Белгаст не изменился в лице, но облегчение в его взоре было неподдельным. И Нехлад понял, что ему по-настоящему нравится этот человек, сдержанный, но открытый, велеречивый, но честный.
— О тебе говорят, — отпив вина, сказал Белгаст, — что по возвращении из Крепи тебя лечила сама Стабучская Целительница, Милорада Навка. Правду ли рассказывают люди о ее несравненной красоте?
Перемена разговора несколько удивила Нехлада.
— Почему ты спрашиваешь?
Он разумел иное, но Белгаст, хотя отлично владел славирским языком, не совсем верно понял вопрос.
— Действительно зачем? — опустив взор, произнес он. — Особенно в тот час, когда вдали остались нуждающиеся во мне люди, время ли говорить о женской красоте?
— Мысль о красоте согревает наши сердца, — улыбнулся Нехлад, вспоминая Незабудку. — Люди стараются сказать правду о ее красоте, но у них не очень хорошо получается. Навка — чудо, для которого мало слов.
Белгаст кивнул и наполнил кубки.
— Так выпьем же во славу богов, щедрых на чудеса!
Какая-то тяжкая дума томила ливейского князя, но делить ее бремя с кем-либо он не хотел.

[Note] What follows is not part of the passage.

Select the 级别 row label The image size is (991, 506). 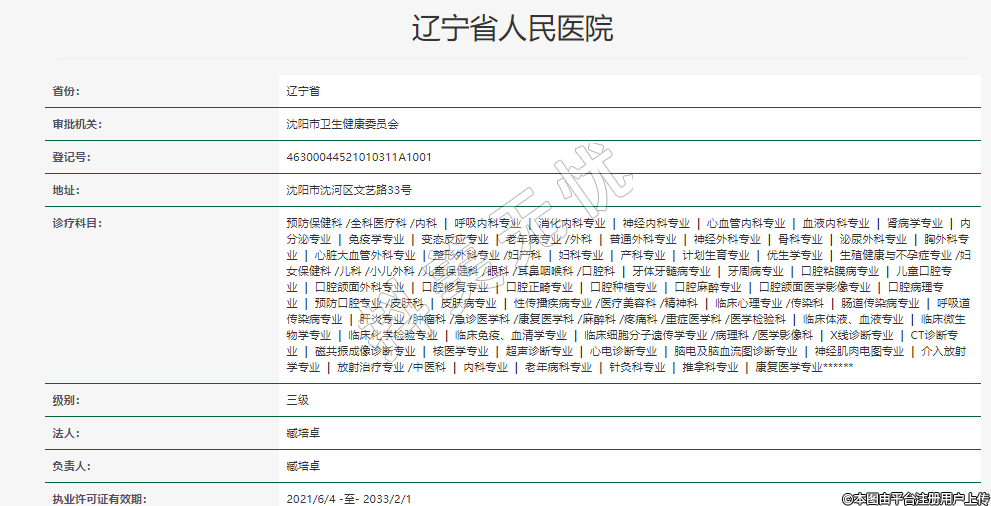(66, 400)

— Разве воинам запрещено думать о красоте? — сказал Яромир, желая сгладить неловкость. — Не хочешь о женской — поговорим об иной, более близкой воинам. Хотя бы о красоте оружия. У тебя великолепный меч. Славиры тоже куют порой изогнутые клинки, у этой формы много достоинств, но я и подумать не мог, что подобный меч позволяет совершать столь легкие и смертоносные движения.
— Тебе приглянулся мой меч? — оживился Белгаст. — Прошу, возьми его в дар! Ты из тех, кто способен оценить хорошее оружие.
Вот незадача! Нехлад, конечно, знал, что у ливейцев принято без промедления дарить любую вещь, которая понравилась гостю, и ни за что не стал бы хвалить оружие князя, если бы тот сам не был в гостях у славиров. «Но сейчас-то — я у него в гостях!» — запоздало сообразил он.
Щедрость Белгаста впечатляла. Нехлад встал и, с поклоном приняв меч, отцепил от пояса собственные ножны.
— Прошу и тебя принять мой дар. Хотя он не может сравниться с твоим, этот клинок крепок и легок. Он будет тебе верным помощником в ратных трудах.
Они с князем полюбовались клинками, наполовину вытянув их из ножен. Огни светильников заиграли на кольчатом травлении славирского клинка и на изящном изгибе ливейской стали.
— Теперь уж и не знаю, как нам говорить о красоте, — сказал Нехлад, садясь на место. — С твоей щедростью я рискую прослыть попрошайкой.
Белгаст рассмеялся, запрокинув голову.
— Оставь эти мысли! Не знаю почему, но ты кажешься мне близким и понятным. Оставим же условности и, вновь наполнив кубки, поговорим о красоте мирной земли, ради которой и существует красота наших клинков…
Глава 6
Ломкие страницы хрустели под пальцами. «Забытые свитки, найденные и переведенные Рагуном Истеиром, с присовокуплением его собственных размышлений по поводу прочитанного».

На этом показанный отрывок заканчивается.